Choosing your new artificial teeth
After the abutment is placed, your gums must heal for one or two weeks before the artificial tooth can be attached. Once your gums heal, you’ll have more impressions made of your mouth and remaining teeth. These impressions are used to make the crown — your realistic-looking artificial tooth, or prosthesis. The crown can’t be placed until your jawbone is strong enough to support use of the new tooth.
You and your dental specialist can choose from two main types of artificial teeth. They are:
- A removable implant prosthesis. This type is similar to a conventional removable denture. It contains artificial white teeth surrounded by pink plastic gum. It’s mounted on a metal frame that’s attached to the implant abutment, and it snaps securely into place. It can be easily removed for repair or daily cleaning. It’s often a good choice when several teeth in the lower jaw are replaced, largely because it’s more affordable than are multiple individual dental implants and yet more secure than a traditional denture.

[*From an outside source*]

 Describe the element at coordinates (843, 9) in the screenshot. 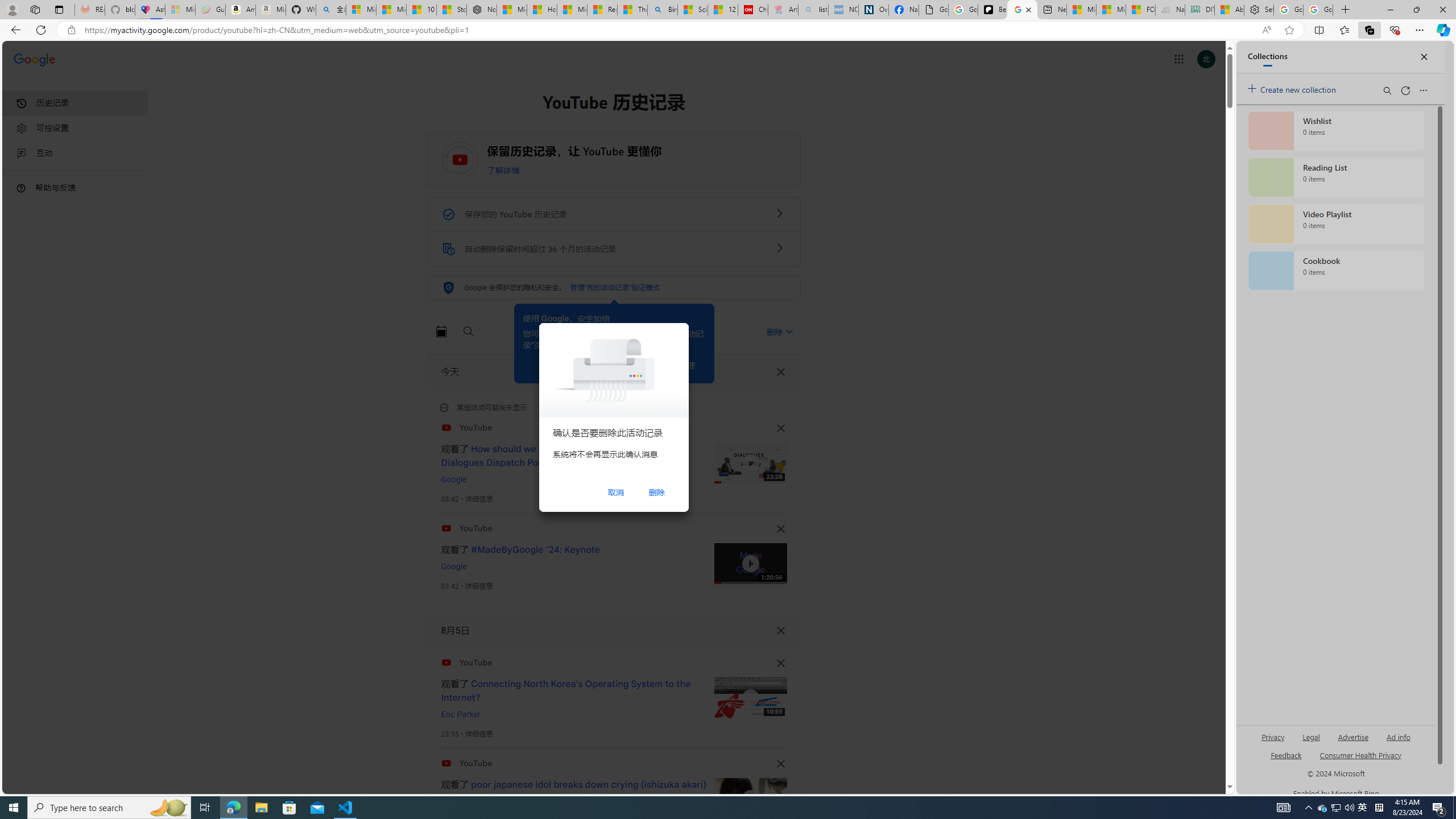

I see `'NCL Adult Asthma Inhaler Choice Guideline - Sleeping'` at that location.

- A fixed implant prosthesis. In this type, an artificial tooth is permanently screwed or cemented onto an individual implant abutment. You can’t remove the tooth for cleaning or during sleep. If affordability isn’t a concern, you can opt to replace several missing teeth this way. Each crown is attached to its own dental implant.
Whether you have dental implant surgery in one stage or multiple stages, you may experience some of the typical discomforts associated with any type of dental surgery. These may include:
- Swelling of your gums and face
- Bruising of your skin and gums
- Pain at the implant site
- Minor bleeding
If swelling, discomfort or any other problem gets worse in the days after surgery, contact your implant surgeon. You may need pain medications or antibiotics.

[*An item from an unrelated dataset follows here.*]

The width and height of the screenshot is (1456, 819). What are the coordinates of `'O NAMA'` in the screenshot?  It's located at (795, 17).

After each stage of surgery, you may need to eat soft foods for five to seven days. Typically, stitches that dissolve on their own are used. If your stitches aren’t self-dissolving, your doctor removes them in about 10 days.
Placing the abutment
When osseointegration is complete, you may need additional surgery to place the abutment, to which the crown will eventually be attached. To place the abutment, your gum is reopened to expose the dental implant. The abutment is attached to the dental implant. This minor surgery is typically done with local anesthesia in an outpatient setting. Once the abutment is placed, the gum tissue is then closed around, but not over, the abutment.
In many cases, the abutment is attached to the dental implant cylinder when the cylinder is implanted. That means you won’t need an extra surgical step. Because the abutment juts past the gumline, however, it’s visible when you open your mouth — and it may be that way for six months or so. Some people don’t like that appearance and prefer to have the abutment placed in a separate procedure.